La segmentación tradicional entre los conflictos internacionales y nacionales, con el enfoque de los primeros como característicos para la puesta en escena de la ayuda humanitaria, comenzaba a trenzarse a la sombra de las consternaciones cosechadas a escala planetaria con la ‘Primera Guerra Mundial’.
Una vez más, el CICR, desniveló la balanza como reveló la ‘Conferencia Internacional de la Cruz Roja’ de 1921, en la que se ratificó de manera pública la consagración a la ayuda humanitaria con el supeditado socorro, tanto para los conflictos internos como externos.
Y, como no podía ser menos, la ‘Guerra del Rif’ con variables dependientes, independientes, identificativas e intervinientes, como la revuelta contra el Sultán, se superponían con los flecos internacionales, llámese la intromisión de estados patrocinadores como un modelo anticipado de interés para el CICR, que amplificaba la ayuda humanitaria a cualquier tipo de conflicto.
Sin embargo, la praxis humanitaria desplegada en un contorno aislado y desfavorecido como el Rif, cobró trascendencia relevante, que dio cuenta a las expectativas del movimiento pacifista europeo del período de entreguerras, en los que prevalecían los máximos exponentes sobre lo que el CICR podía valerse.

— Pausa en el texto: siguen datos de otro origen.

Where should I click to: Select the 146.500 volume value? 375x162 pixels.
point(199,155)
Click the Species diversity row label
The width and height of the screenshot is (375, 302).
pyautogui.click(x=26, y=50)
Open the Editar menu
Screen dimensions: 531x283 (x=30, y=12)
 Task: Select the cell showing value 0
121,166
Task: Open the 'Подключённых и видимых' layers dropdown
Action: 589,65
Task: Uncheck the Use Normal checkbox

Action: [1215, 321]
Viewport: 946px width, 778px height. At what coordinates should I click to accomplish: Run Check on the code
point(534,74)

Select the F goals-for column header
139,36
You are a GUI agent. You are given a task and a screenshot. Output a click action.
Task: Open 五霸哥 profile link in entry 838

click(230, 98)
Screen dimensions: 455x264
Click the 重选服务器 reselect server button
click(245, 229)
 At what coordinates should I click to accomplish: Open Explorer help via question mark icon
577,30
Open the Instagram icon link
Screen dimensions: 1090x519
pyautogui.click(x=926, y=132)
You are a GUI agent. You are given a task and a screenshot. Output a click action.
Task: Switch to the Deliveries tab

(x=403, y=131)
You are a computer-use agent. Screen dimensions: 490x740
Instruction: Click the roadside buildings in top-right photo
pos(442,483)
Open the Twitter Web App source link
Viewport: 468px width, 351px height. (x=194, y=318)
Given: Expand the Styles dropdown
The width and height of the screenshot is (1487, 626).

Estos factores a modo de limitaciones, desenmascaraban las lagunas de la organización, como la discordancia intrínseca entre los logros humanitarios y universalistas amparados por el Comité y los artificios de la política internacional, de las que el CICR no era ignorante.
En esta encrucijada de fuerzas concéntricas se aclararía el espinoso y serpenteado camino que el CICR ejerció en Marruecos, aprisionado por los reproches de la opinión mundial y de las asociaciones de la ‘Cruz Roja’ y el ‘Creciente Rojo’, sin inmiscuir, la censura de España y Francia para dar luz verde a su intervención.
Entre tantas evasivas y tergiversaciones, el CICR no tuvo el ingenio para apuntalar la estrategia del envío de ayuda humanitaria en el conflicto. Como deducción, su papel se vio refutado en el movimiento de la ‘Cruz Roja’ y eclipsado por la diligencia de otras entidades con capacidades aminoradas, pero que le sobrepasaron en intuición e imaginación.
Finalmente, en un pasado que quiere hacerse actual, de la ‘Guerra del Rif’ se desentierran los ecos de una ayuda humanitaria frustrada. Acaso, las lecciones aprendidas ponen el acento en el menester de revisar insistentemente los protocolos de actuación en el impacto fatídico de los conflictos, habida cuenta de las incontables guerras fratricidas que, hoy por hoy, castigan al mundo.
Dichos protocolos son las piezas de un puzle que discriminan la tormenta perfecta para la impugnación, fundamentalmente, en lo que incumbe a la neutralidad política y la consecución de los acuerdos previos, para un cuerpo normativo que indaga imponer reglas de juego en los procesos de violencia a través de la prohibición de ciertos medios y métodos de combate.
Pero, sobre todo, la celeridad de adecuarlos a los requerimientos concretos de los conflictos internacionales, auspiciado en el siglo XXI como uno de los retos más apremiantes a los que hay que acudir.
Echemos un vistazo en lo retrospectivo del Rif con la autocrítica, que no es menos que la reflexión y la esperanza, porque prevaleció el deseo injustificado de no enemistarse con España y Francia, alimentando una dudosa reputación internacional, dando la impresión de imperar la ayuda humanitaria y el socorro a las víctimas de la guerra.
Así de sencillo, nacerían ante el olvido, las ansias de superación en las generaciones más recientes, guardando con respecto la memoria viva de las víctimas: años más tarde, satisfechas en la conciencia histórica de Marruecos.